Cut the deck into four piles. Make no effort at equality. Just cut and allocate into four piles: a, b, c and d.

Now, to simulate Oracle's physical I/O operations, deal batches of 3 cards into the middle of the table. Pick 3 cards off a, 3 cards off b, 3 cards of c, 3 cards off d. That's one quantum of time. Repeat, counting one quanta of time for each 3-card deal.

When you're nearly done, some pile will run out of cards. This parallel partition finished early. When you're completely done, all piles will be out of cards. How many quanta of time did it take? There's a theoretical maximum and minimum. Work this out before reading further.

Hint: For Tarot cards the minimum is 20 quanta. The maximum is 78 quanta.

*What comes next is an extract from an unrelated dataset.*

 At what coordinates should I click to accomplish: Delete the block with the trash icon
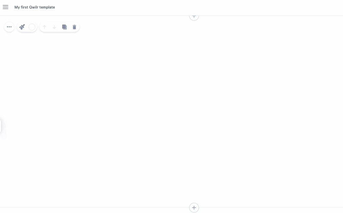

Want more details? Do this a few dozen times, creating a spreadsheet with your results. From your randomization experiments, get the average, standard deviation, best and worst cases. These will be clustered around the middle of the theoretical extremes.

So, the best case is about 1/4 of the worst case. n = 4. Hmmm. Pattern?

Unequal Workloads

Here's were the fetish kicks into high gear. If equal workloads leads to minimal time, what's the impact of unequal workloads? How much fetishizing can we do to keep the workloads equal?

Here's a great version of that question: "Oracle partitions are balanced when they have approximately the same number of rows. For the sake of argument lets quantify "approximately" as plus/minus 3 percent.".

Three percent. Question: Where did this number come from? Answer: fetishizing.

Let's think. Time depends on physical I/O's. So, we really care about blocks, not rows. How may rows per block determines how close "approximately" means. If the rows are small (e.g., 0.5K bytes) and the blocks big (e.g., 32K bytes), then ±64 rows is still precisely the same-sized partition. As a percentage, 64 rows could be 100% or nearly 0%.

Blocks are harder to count than rows. Indeed, Oracle's use of blocks is quite confusing, so their documentation suggests using number of rows; for large tables it's as misleading as anything else. For small tables, why are we bothering?

How Unequal Before We Notice?

Well, we're back to the business problem, at this point. We need to know "how fast is fast enough?" If one partition is too slow, then four partitions, even if radically different in size will be faster. It will be as fast as the largest partition.

Do they have to be equal-sized? No. The only requirement is that the largest partition's processing time fit within our time box.

Do we need "optimal" run time? No. We need to meet the requirements. If we can partition equally, that's nice, but hardly worth any brain calories.

There's no "Best"

"Yes, but," some folks say; they want a "best" answer.

Equal-sized partitions will minimize run time. At the cost of figuring out which combination of keys splits rows equally. You will add complexity elsewhere to determine how to precisely equalize the partitions. Ask yourself if the cost-benefits are there.

BTW, you can explore your data without doing too much work. SELECT COUNT(*), x FROM t GROUP BY x; is all you need to do to locate combinations of keys and their relative partition sizes.

You never need "minimal", you only need "good enough to make people happy." You can fetishize over endless partitioning keys. Have fun.

If you don't have a required query run time, you're just wasting time and money playing Oracle. You can "put finger to keyboard" if it makes you happy. Hopefully, you're just doing a few COUNT(*) GROUP BY's to get some answers. If your employer enjoys it enough, you can squander a lot of time on hand-wringing followed by pointless POC's that show one approach with no theoretical framework to act as a basis for comparison.

If you have a required query run time, and you are looking for a partition that meets it, you're solving problems.

Hold The Phone

The wise reader will say "This isn't that hard; I can just assign a surrogate partition number to each row, and guarantee equality."

Yep. It's that simple. A basic count % n will assign a number, k, \(0 \leq k < n\) , that can be the partition number. That is the bottom line: searching among natural keys and other attributes is a waste of time and money. Just compute a partition number at load time and be done with it. Or you can fetishize about it.